Battle of Chustenahlah in Indian Territory

On December 26, 1862 during severe cold, the Confederates moved toward the strong hold of Opothle Yahola who had Creek horsemen and Seminole braves guarding his strong hold. The place was known as Chustenahlah. It meaning was derived from in the Cherokee tongue, "a shoal in a Stream"

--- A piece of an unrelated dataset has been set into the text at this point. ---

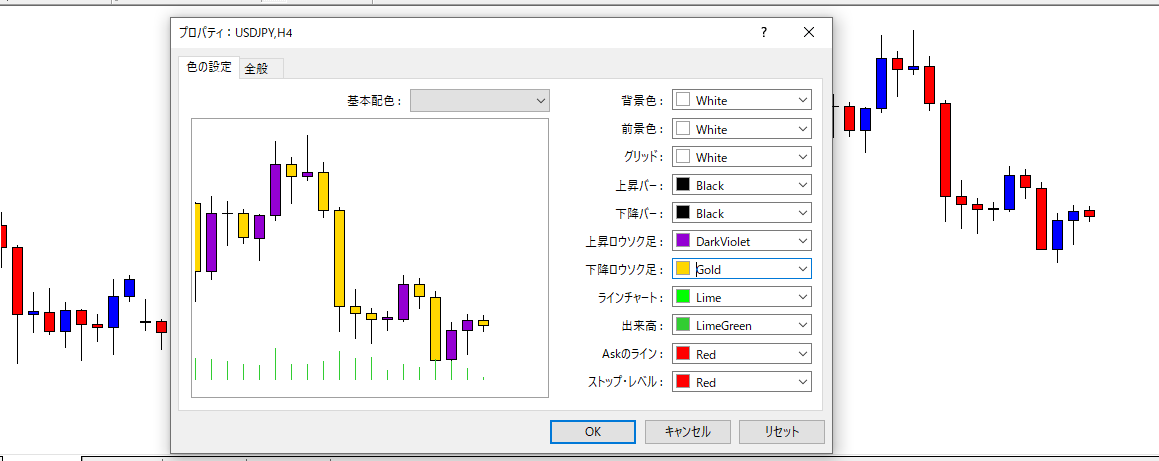This screenshot has width=1159, height=461.
Task: Open the 下降バー Black dropdown
Action: coord(741,213)
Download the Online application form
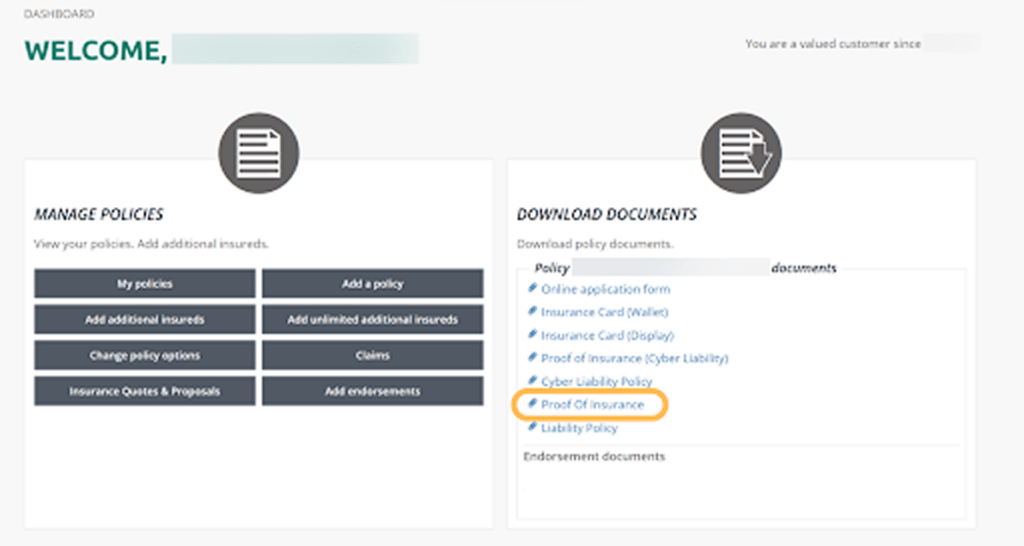 point(605,289)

The Creeks were located upon a ridge and a charge was not considered a good military move by any standards. However, MacIntosh, the Confederate commander, ordered one anyway. The 3rd Texas was to charge up the bluff. The 11th Texas followed the defile up one side and make ready for the signal while the 6th circled to the right and wait for the signal. At the signal of the bugle, they all converged. The face of the bluff was too steep for the horses and companies A and B of the 3rd Texas were dismounted and took to the hill on foot. Arrows and boulders rained down but incredible the 3rd Texas made it to the top. Opothleyahola?s forces were routed. There was some fierce fighting as the Creeks fled northward into the hills. Some of the Confederates engaged in the battle took scalps of the fallen Indians as their enemy would have done the same to them. The 3rd Texas Cavalry lost five dead including Lieutenant Ben Durham, former sheriff of Anderson County. Chief Opothleyahola lost some 250 braves, and had captured 160 women, 21 former slaves, thirty wagons, seven yoke of oxen, five hundred ponies and several hundred heads of cattle.

Pea Ridge Arkansas

The Confederacies top General at the time, Albert Sidney Johnston, appointed Major General Earl Van Dorn to the command of the newly created Trans-Mississippi District. This included Texas and Texas troops. He was to command General Price’s seven thousand-man command, General Albert Pike’s four regiments of Confederate Indians and the soldiers under General Ben McCulloch, which of course included the men of the 3rd Texas Cavalry. When General Van Dorn arrived and took command on March 3rd he stated so all could hear, " Soldiers: Behold your leader! He comes to show you the way to glory and immortal renown." Van Dorn was a vain man, sold on himself and somewhat of a ladies man. This personality fault would lead to his undoing. His subordinates must have recognized these traits but followed his orders as they were soldiers and sworn to do so.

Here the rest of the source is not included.